TASK BRIEF
Both the line below containing "You are a GUI" and the line containing "Task: Open the Background color dropdown", along with every line between them, should be repeated exactly; no other line belongs in the answer.

TASK DATA

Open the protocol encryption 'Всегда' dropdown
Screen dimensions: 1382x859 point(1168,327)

==

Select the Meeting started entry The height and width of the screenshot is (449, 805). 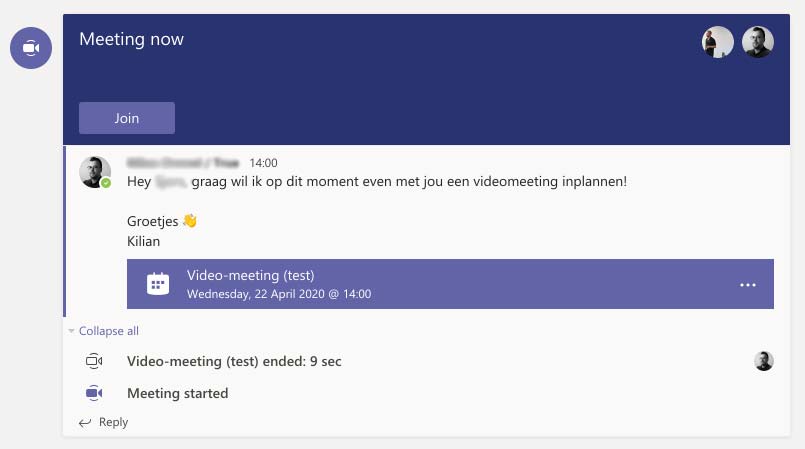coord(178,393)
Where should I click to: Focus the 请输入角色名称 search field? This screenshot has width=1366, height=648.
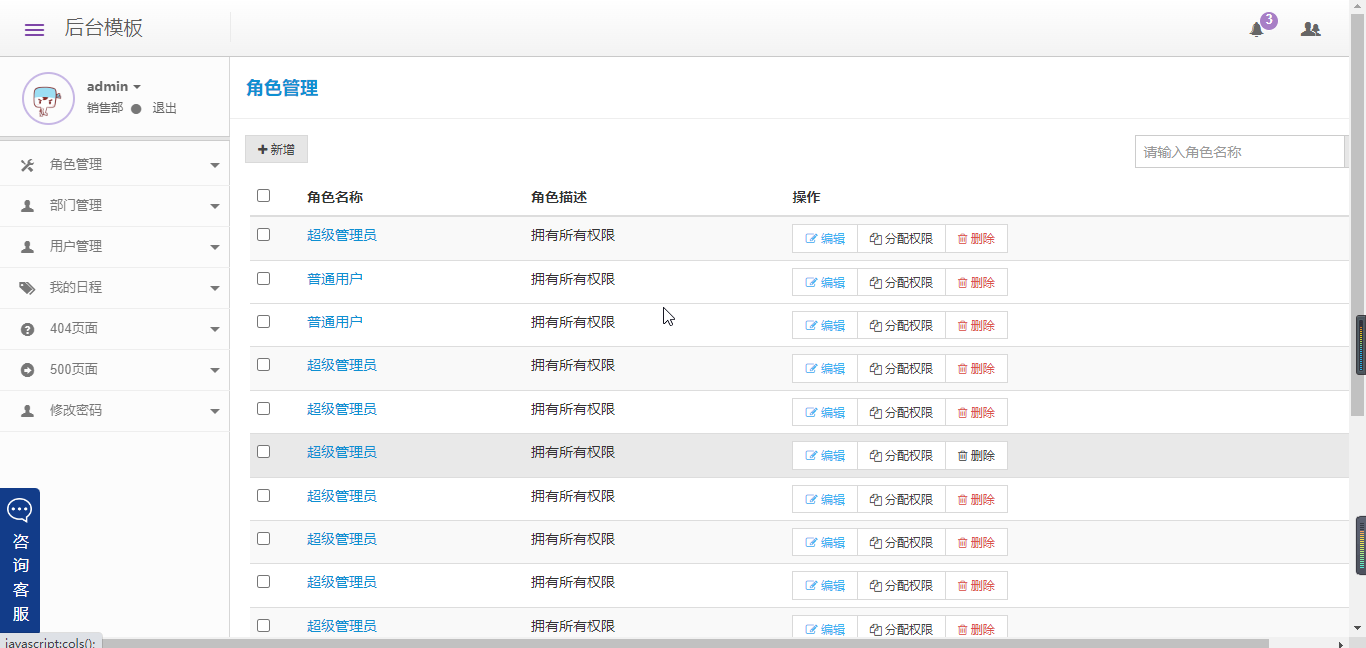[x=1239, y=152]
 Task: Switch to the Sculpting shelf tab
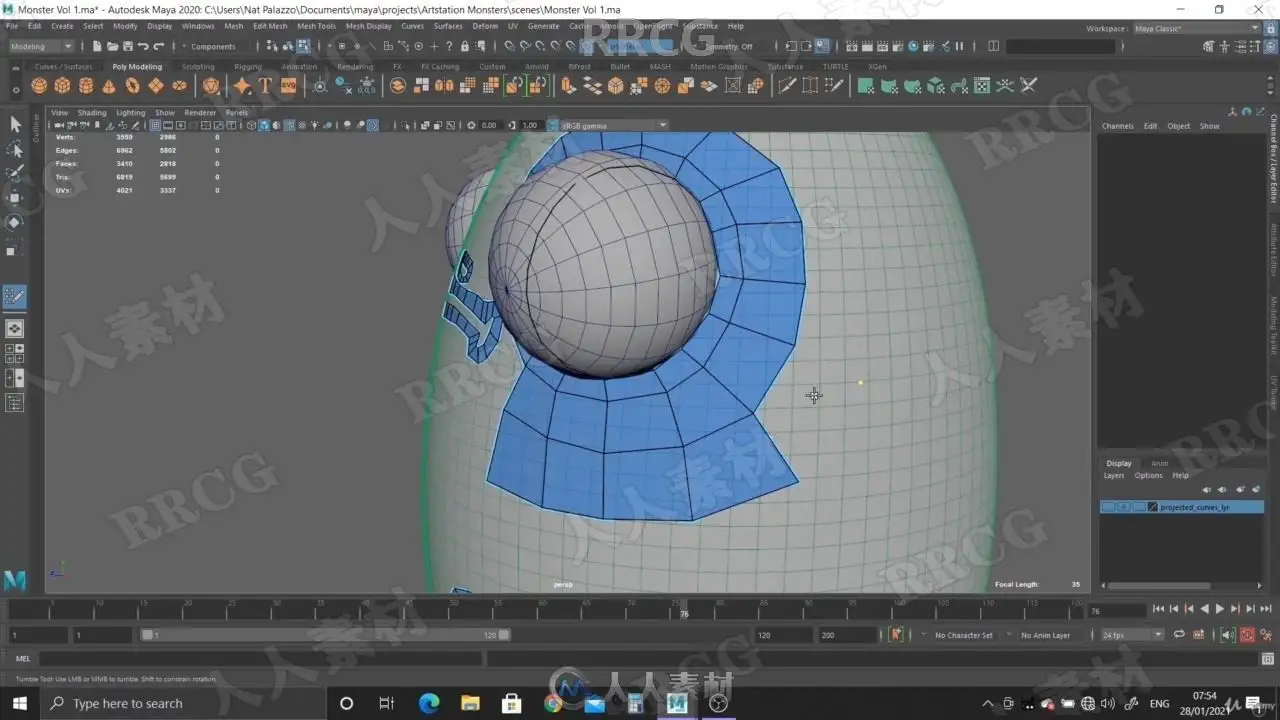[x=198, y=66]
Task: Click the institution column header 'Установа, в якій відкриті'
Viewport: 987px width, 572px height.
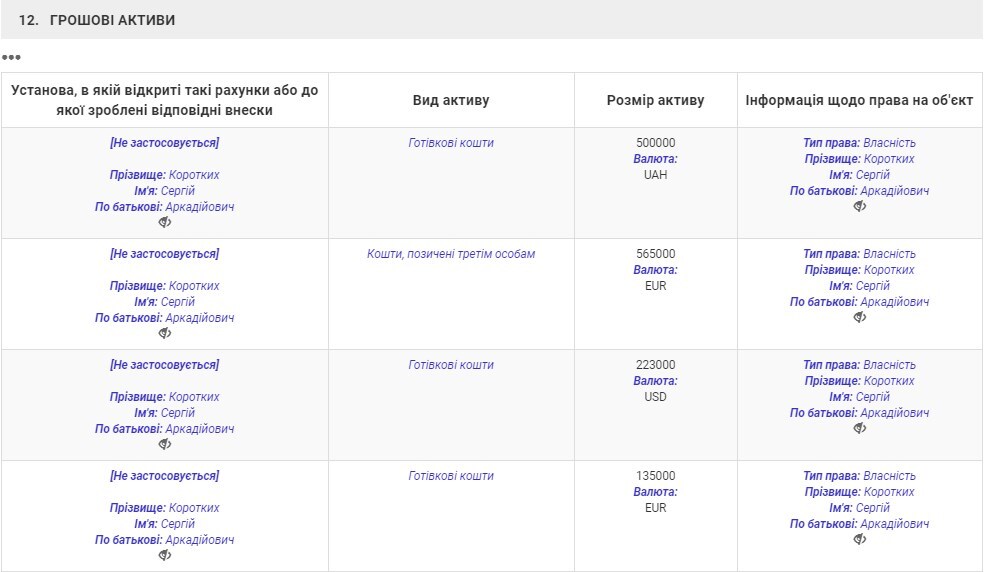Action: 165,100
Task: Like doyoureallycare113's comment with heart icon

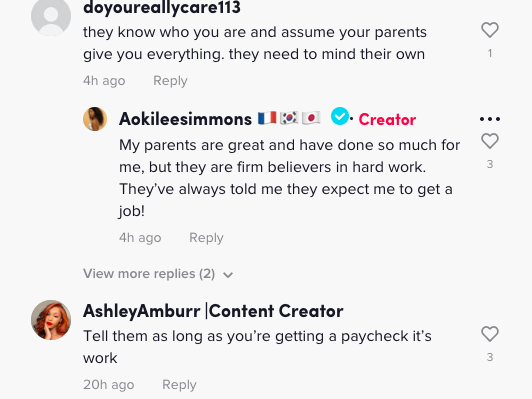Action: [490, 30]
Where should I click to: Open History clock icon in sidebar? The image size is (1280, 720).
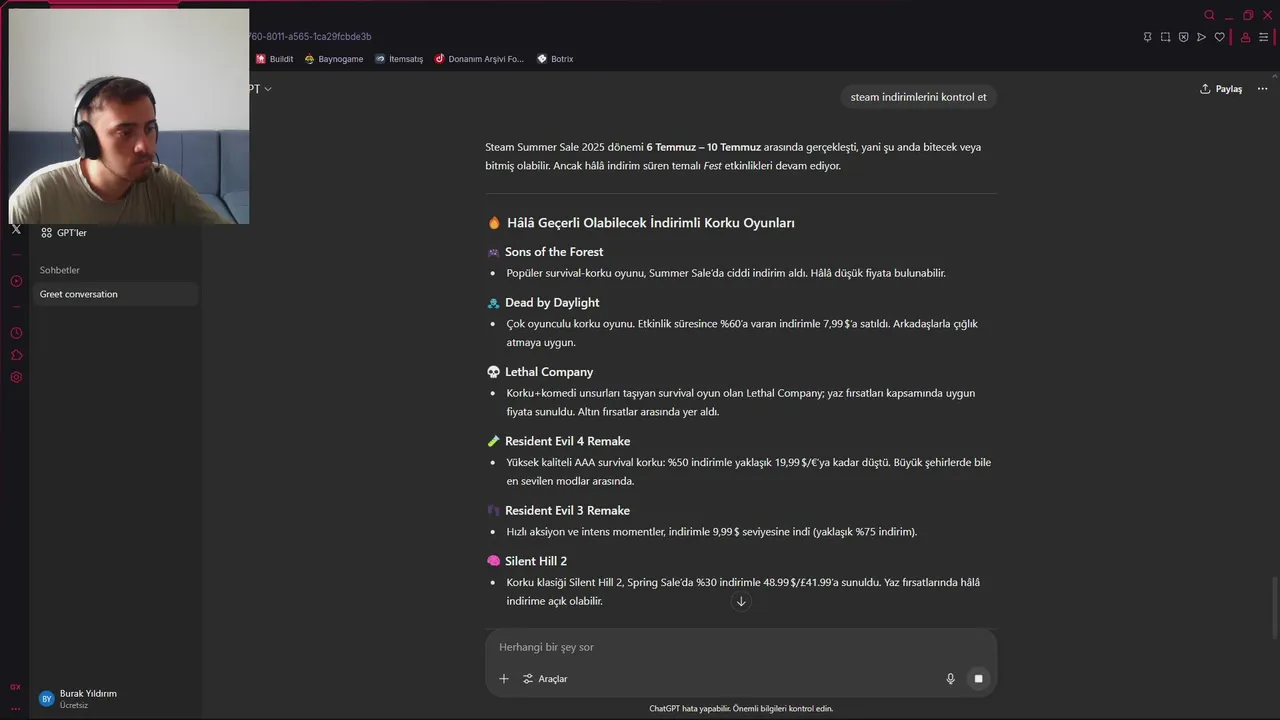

* * *

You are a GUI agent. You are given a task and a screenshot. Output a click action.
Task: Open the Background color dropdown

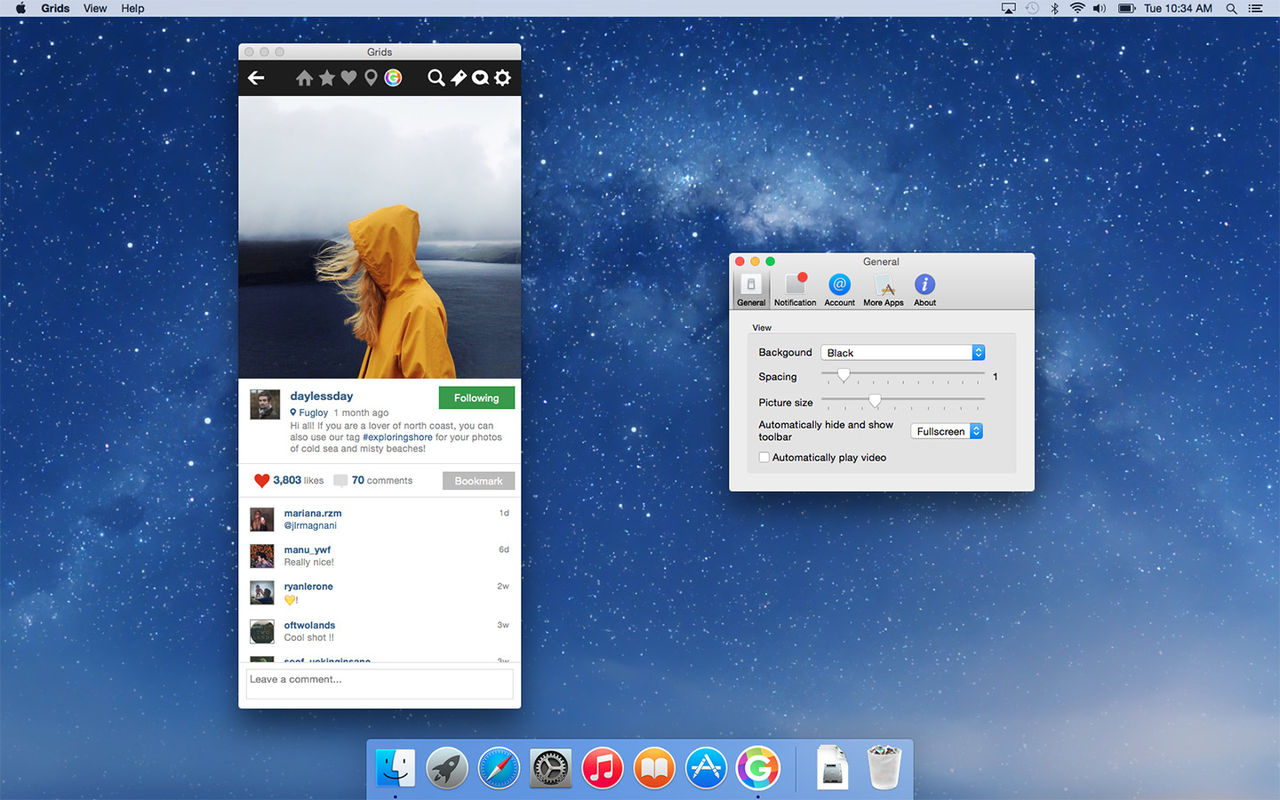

WRITTEN SOLUTION
You are a GUI agent. You are given a task and a screenshot. Output a click action.
Task: Open the Background color dropdown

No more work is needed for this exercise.